| EXERCISE INSTRUCTIONS |
Make a numbered list of everything in the records below from the line containing "Click the Undo arrow icon" down to the line containing "coord(524,130)", with both of those lines included and blank lines left out.

| THE INPUT |
______________________________
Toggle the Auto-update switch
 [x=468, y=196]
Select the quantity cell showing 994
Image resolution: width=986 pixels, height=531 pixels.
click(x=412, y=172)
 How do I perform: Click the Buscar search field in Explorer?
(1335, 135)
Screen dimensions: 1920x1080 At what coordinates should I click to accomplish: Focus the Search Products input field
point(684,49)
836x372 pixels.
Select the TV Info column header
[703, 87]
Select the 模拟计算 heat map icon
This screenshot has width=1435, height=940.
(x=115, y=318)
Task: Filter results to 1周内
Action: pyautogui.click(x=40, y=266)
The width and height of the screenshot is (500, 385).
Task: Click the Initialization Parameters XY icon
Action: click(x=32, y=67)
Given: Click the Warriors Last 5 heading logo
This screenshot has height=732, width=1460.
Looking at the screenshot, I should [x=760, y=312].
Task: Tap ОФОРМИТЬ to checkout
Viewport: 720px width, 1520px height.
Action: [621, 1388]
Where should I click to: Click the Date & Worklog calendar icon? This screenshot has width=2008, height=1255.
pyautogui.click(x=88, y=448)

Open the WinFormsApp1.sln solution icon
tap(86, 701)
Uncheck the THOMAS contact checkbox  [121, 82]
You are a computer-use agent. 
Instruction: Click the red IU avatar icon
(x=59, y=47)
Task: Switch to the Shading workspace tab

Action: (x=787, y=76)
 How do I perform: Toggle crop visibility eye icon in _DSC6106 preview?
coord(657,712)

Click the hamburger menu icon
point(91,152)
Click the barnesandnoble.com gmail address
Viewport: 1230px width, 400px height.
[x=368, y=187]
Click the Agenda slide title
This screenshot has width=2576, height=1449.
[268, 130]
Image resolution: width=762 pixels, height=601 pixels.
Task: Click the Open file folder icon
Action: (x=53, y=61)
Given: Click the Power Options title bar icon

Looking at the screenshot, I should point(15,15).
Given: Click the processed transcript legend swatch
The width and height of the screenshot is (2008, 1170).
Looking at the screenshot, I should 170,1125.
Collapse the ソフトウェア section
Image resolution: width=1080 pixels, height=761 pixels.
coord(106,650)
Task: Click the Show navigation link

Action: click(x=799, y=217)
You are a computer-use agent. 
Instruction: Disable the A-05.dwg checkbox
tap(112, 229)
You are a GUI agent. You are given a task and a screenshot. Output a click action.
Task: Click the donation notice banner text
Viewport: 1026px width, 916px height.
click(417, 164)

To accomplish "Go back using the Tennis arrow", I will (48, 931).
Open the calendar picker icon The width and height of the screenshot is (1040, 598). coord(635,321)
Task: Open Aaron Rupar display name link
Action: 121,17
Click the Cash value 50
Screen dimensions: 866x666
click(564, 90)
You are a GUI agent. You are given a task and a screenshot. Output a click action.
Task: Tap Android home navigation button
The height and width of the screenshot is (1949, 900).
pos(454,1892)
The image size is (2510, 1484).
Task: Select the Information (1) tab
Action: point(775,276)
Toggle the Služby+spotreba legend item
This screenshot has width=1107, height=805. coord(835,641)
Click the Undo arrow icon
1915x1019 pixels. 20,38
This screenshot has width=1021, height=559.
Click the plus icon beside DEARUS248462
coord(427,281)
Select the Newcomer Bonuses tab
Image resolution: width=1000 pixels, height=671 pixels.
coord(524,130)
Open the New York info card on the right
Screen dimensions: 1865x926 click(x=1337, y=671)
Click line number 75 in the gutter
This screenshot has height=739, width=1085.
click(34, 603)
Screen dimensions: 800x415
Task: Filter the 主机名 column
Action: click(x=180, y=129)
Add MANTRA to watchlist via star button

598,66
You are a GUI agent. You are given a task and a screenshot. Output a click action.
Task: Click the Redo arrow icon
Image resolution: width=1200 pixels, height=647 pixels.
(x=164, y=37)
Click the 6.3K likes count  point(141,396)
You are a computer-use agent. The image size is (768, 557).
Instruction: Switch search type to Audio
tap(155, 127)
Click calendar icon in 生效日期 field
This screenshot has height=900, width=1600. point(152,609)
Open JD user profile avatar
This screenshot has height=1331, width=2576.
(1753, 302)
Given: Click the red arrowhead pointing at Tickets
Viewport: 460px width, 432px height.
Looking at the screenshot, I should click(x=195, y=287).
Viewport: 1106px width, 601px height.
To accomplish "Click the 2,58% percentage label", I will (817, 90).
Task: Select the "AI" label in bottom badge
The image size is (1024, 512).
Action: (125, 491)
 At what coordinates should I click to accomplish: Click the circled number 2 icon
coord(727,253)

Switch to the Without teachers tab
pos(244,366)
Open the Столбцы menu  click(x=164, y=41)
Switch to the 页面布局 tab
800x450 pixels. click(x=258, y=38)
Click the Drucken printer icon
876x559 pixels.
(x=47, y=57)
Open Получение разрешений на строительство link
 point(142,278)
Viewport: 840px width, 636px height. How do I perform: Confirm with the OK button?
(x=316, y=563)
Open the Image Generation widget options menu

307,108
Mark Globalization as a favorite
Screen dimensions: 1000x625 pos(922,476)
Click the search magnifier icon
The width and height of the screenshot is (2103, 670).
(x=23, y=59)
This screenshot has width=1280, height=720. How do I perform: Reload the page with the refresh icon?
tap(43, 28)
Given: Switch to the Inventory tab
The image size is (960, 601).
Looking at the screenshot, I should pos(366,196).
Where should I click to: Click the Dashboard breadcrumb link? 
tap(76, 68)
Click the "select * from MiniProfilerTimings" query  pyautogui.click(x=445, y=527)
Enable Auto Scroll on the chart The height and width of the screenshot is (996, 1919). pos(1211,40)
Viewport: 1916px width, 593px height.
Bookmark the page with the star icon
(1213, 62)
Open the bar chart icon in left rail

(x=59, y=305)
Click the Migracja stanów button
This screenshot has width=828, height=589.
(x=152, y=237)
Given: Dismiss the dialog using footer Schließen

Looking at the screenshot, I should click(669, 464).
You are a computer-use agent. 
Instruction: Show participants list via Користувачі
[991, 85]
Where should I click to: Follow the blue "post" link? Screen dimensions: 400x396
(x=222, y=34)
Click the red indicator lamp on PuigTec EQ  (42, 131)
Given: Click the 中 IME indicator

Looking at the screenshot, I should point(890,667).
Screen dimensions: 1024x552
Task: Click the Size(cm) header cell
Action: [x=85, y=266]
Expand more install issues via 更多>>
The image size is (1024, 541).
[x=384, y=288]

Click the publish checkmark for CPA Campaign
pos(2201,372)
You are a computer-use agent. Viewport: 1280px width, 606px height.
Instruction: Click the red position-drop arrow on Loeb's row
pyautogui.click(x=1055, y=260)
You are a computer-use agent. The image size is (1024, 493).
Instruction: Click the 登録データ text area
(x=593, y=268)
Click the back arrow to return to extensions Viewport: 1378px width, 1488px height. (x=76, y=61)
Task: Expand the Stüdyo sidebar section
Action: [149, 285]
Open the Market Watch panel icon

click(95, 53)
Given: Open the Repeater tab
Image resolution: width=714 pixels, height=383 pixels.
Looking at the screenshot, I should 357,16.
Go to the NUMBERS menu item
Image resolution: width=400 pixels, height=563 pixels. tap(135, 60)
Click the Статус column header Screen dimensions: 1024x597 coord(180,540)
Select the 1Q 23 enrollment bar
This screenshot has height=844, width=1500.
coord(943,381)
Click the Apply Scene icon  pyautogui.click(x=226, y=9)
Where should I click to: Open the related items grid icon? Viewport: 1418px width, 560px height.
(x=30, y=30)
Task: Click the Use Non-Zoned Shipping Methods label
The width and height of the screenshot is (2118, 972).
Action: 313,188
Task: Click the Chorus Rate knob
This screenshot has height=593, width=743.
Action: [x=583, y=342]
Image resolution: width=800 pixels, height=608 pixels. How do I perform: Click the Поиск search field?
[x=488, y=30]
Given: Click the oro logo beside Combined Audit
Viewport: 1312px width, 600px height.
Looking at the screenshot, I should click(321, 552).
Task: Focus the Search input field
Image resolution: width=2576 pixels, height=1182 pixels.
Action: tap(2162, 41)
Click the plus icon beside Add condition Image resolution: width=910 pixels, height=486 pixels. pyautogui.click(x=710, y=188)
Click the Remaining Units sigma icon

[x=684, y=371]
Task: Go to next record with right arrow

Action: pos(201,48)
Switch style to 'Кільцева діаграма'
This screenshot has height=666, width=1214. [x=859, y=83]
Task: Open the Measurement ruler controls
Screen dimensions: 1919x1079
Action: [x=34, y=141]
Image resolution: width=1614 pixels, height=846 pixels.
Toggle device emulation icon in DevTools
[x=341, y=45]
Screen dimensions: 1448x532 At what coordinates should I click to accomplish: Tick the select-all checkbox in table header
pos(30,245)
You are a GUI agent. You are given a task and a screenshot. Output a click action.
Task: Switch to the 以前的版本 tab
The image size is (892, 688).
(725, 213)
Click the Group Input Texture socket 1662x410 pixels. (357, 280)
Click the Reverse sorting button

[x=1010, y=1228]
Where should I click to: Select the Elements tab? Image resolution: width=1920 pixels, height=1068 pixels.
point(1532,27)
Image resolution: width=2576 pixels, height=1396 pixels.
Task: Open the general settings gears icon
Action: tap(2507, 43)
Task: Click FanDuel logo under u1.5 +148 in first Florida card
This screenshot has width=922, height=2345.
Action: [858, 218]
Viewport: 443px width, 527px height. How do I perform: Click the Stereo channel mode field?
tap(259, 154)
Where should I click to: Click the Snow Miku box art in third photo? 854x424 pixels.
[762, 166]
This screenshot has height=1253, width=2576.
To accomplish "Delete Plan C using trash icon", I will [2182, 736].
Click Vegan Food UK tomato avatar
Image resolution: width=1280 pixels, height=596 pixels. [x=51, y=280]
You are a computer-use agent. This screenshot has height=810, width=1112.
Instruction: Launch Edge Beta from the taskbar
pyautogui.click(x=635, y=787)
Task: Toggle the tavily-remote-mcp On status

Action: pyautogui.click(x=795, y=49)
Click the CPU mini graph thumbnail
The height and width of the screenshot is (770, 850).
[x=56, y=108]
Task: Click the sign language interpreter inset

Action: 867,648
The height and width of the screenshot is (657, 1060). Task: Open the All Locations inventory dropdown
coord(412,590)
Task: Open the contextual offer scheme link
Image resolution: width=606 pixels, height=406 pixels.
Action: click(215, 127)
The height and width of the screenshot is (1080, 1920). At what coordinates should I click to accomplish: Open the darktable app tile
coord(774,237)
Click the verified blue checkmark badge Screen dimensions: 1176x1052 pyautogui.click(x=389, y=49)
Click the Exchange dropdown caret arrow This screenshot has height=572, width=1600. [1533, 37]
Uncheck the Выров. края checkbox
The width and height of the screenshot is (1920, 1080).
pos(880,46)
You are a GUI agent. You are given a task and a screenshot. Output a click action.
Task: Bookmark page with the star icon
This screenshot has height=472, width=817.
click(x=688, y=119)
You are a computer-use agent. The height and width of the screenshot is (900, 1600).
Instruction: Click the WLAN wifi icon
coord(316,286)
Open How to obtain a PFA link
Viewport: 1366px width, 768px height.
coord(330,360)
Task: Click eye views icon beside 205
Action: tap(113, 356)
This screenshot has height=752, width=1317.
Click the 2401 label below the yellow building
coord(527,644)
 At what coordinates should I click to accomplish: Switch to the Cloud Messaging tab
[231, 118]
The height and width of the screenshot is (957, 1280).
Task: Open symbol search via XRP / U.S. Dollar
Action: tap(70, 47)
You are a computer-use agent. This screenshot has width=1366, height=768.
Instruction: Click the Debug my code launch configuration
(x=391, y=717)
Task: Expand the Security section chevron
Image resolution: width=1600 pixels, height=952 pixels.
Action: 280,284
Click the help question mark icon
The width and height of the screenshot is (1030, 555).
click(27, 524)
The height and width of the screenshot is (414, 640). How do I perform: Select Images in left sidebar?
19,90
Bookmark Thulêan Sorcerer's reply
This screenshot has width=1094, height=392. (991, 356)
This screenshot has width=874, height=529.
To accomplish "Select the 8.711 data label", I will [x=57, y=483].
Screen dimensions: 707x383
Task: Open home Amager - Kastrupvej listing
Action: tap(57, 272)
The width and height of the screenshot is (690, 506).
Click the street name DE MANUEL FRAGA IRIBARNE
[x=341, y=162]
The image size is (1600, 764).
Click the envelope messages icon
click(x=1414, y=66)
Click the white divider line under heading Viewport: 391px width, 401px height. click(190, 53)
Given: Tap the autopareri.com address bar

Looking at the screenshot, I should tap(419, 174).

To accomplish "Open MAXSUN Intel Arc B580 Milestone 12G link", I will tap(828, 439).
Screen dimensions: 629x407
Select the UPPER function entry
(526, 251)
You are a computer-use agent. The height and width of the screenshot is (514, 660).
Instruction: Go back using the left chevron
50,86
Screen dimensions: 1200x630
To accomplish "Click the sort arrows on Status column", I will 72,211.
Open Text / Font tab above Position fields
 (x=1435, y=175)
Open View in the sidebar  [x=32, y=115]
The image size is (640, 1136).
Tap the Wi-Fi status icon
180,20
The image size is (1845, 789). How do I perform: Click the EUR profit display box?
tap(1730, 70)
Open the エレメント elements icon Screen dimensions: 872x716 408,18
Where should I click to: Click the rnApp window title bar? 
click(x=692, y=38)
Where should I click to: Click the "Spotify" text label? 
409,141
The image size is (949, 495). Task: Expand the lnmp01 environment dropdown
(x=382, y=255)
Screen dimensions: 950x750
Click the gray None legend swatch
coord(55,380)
______________________________
| RESULT FOR THIS TASK |
1. Click the Undo arrow icon
2. 1915x1019 pixels. 20,38
3. This screenshot has width=1021, height=559.
4. Click the plus icon beside DEARUS248462
5. coord(427,281)
6. Select the Newcomer Bonuses tab
7. Image resolution: width=1000 pixels, height=671 pixels.
8. coord(524,130)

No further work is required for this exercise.